# can't get old locomotives to run - new to model railroading



## PHXbird01 (Dec 5, 2010)

Greetings!

I can be considered new to model railroading despite having had an HO set with my dad when I was a small child. I'm wanting to get back into the hobby again and recently purchased a Bachmann E-Z Track layout from Costco to have running around the Christmas tree. With this set I have no complaints. The included EMD GP40 locomotive runs great, and the snap tracks are clean and smooth.

The problem is that my dad just gave me two of the locomotives he saved from our old set, and neither of them run worth anything. All I can tell about these locomotives is that one's a Bachmann Spectrum in Amtrak design, and the other is a Life-Like GP38 Burlington Northern. Both were bought in the late 1980s and haven't been run in over 10 years. Yesterday I took the Spectrum to a local hobby store where it ran beautifully when the gentleman touched the controller wires to the wheels after having cleaned and oiled them. When I got back home the engine didn't run any better than it had before I took it in. It just creeps along very slow despite being on full power.

Does anybody know what else might be wrong since dirty tracks, dirty wheels, and parts needing oiled don't seem to be the issue? I'm wondering if maybe these older locomotives require more power than this new Bachmann controller puts out.

Thanks!

BTW, my model railroading plans for the short-term are to just keep using various E-Z Track layouts on the living room floor. Space constraints keep me from having an actual work bench for the time being.


----------



## nsr_civic (Jun 21, 2010)

what power supply did you get with your new track? if you bought a bachmann set it may be a dcc controller which will not run normal dc locomotives


----------



## Bucklaew (Oct 7, 2010)

Before any other work, I hope you have cleaned the electrical pickup wheels. I have boughtened brand new engines still in the box right off the dealer shelf which needed their wheels cleaned. Just my 2 pence worth.

STATED TASK 1
Could you render the entries below, from the line that contains "Click the Docker Tag field showing latest" through the line that contains "(1635, 625)", as a JSON list of strings with one string per line and blank lines omitted?

DATA PROVIDED
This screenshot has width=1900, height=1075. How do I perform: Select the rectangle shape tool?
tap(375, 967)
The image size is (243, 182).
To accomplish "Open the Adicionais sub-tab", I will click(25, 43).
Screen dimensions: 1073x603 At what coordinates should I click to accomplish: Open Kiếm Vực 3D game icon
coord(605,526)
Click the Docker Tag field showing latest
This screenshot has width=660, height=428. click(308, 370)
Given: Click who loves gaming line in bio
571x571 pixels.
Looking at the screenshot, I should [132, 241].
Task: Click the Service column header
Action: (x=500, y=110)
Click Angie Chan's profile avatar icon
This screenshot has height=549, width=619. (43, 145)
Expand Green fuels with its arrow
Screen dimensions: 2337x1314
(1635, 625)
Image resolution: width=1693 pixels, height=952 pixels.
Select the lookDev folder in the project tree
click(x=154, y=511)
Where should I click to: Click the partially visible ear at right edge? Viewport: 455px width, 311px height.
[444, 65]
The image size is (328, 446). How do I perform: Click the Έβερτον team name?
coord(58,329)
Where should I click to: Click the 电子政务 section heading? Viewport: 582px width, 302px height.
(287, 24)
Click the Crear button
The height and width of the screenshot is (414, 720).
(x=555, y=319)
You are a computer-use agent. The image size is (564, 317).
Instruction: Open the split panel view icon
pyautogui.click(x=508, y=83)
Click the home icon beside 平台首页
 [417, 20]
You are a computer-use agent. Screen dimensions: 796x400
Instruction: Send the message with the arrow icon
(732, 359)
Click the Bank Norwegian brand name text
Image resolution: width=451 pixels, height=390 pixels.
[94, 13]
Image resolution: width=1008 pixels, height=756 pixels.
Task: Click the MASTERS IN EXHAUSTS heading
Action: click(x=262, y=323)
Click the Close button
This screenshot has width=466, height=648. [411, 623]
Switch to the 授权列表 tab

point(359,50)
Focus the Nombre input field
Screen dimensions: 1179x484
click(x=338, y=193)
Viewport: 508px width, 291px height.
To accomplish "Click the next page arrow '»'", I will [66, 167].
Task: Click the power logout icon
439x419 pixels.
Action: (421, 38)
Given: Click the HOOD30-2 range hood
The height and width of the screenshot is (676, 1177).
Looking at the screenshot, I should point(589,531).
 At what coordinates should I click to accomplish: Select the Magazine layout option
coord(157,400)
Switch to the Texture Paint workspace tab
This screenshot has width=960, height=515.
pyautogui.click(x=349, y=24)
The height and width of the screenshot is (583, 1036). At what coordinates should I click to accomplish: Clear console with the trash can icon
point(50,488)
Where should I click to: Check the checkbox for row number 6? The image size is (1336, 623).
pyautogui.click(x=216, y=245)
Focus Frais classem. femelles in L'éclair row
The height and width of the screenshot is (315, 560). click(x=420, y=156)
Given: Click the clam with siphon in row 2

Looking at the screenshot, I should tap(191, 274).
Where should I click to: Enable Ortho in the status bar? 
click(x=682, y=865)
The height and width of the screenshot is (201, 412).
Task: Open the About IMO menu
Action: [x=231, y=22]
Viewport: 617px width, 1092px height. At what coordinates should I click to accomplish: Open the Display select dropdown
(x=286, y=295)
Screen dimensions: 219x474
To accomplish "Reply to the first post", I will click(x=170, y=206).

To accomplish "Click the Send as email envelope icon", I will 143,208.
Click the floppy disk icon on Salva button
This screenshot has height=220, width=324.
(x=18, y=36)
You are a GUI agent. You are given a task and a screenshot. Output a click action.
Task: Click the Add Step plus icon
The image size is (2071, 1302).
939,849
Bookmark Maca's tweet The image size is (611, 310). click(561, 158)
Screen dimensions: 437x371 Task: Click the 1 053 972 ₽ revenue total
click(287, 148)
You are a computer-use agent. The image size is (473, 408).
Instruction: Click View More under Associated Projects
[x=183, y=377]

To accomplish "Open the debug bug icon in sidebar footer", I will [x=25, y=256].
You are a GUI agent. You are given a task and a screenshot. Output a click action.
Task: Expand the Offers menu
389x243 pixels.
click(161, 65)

STATED TASK 2
Can you give the stretch of the model railroading thread from "## nsr_civic (Jun" through "2 pence worth." again, with "power supply" replaced by "transformer"?

TASK RESULT 1
[
  "Click the Docker Tag field showing latest",
  "This screenshot has width=660, height=428. click(308, 370)",
  "Given: Click who loves gaming line in bio",
  "571x571 pixels.",
  "Looking at the screenshot, I should [132, 241].",
  "Task: Click the Service column header",
  "Action: (x=500, y=110)",
  "Click Angie Chan's profile avatar icon",
  "This screenshot has height=549, width=619. (43, 145)",
  "Expand Green fuels with its arrow",
  "Screen dimensions: 2337x1314",
  "(1635, 625)"
]

TASK RESULT 2
## nsr_civic (Jun 21, 2010)

what transformer did you get with your new track? if you bought a bachmann set it may be a dcc controller which will not run normal dc locomotives


----------



## Bucklaew (Oct 7, 2010)

Before any other work, I hope you have cleaned the electrical pickup wheels. I have boughtened brand new engines still in the box right off the dealer shelf which needed their wheels cleaned. Just my 2 pence worth.